How to Do Bridge Pose in Yoga (Guide to Setu Bandha Sarvangasana)

Bridge Pose is a beloved yoga posture for those seeking either a restorative or active practice. Depending on how you support your body in this pose or the modifications you choose, Bridge Pose can strengthen the back and thighs, stimulate the glutes, open the chest, and stretch the shoulders, all at the same time.

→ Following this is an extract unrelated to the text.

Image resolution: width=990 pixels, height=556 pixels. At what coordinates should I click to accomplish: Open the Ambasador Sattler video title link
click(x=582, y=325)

“If you are struggling with thyroid imbalance, Bridge Pose is a wonderful way to stimulate this area of the body and bring balance to your endocrine system,” says Yoga Answered contributor Isabella Koepf. “By incorporating this yoga pose, either as a supported restorative posture or an active strengthening pose, you can radically transform your wellbeing, particularly your hormonal health.”

Bridge Pose Quick Look

Sanskrit Name: Setu Bandha Sarvangasana
Pose Type: Yoga Backbend Poses
Difficulty Level: Intermediate pose
Targets: gluteus muscles, hamstrings, spine, chest, neck, shoulders, abdomen, hip flexors, and feet
Benefits: Strengthens the back, thighs, and glutes, opens the chest and shoulders, stretches the hip flexors, alleviates stress and anxiety, activates the abdominal muscles, improves digestion, strengthens the feet and ankles, stimulates the thyroid, balances Vata dosha
Preparatory Poses: Cobra Pose, Upward-Facing Dog Pose, Sphinx Pose, Standing Backward Bend Pose, Cat Pose, and Cow Pose

How to Do Bridge Pose Step-By-Step

  1. Begin by lying down flat on your back in the center of your yoga mat with your arms resting by your sides.
  2. Bend your knees and place your feet flat on the ground, placing them as close to the base of your glutes as is comfortable.
  3. Gradually lift your hips upwards as you press into your feet, trying to bring your hips in line with your knees to create a straight line from your knees to your chest.
  4. Pull your shoulders towards each other and try to clasp your hands underneath your lower back, and straighten your arms to lift your chest towards your chin while you also tuck your chin towards your chest.
  5. Keep your glutes activated to protect and strengthen your lower back.
  6. Engage your inner thighs and try to lift your hips higher with every breath.
  7. To exit the pose, slowly release your clasped hands and bring them by your sides, untuck your shoulders, and lower your spine down onto the ground one vertebra at a time.

Beginner’s Tip

Avoid turning your head to the side, which can strain your neck and potentially cause an injury. If you feel any tension in your shoulders from clasping your hands, you can also rest your hands by your sides but ensure that you are still placing pressure on your shoulders and not on your neck.

After completing this pose, you may want to release any pressure from your lower back by doing a windshield wiper movement with your legs by dropping your knees from side to side. Another excellent follow-up yoga pose is a Supine Spinal Twist Pose (Supta Matsyendrasana) which can relieve any built-up tension in the spine.

For a restorative version of this pose, try placing a block underneath your sacrum and resting your hips down on the block to relax into a more nurturing version of this pose.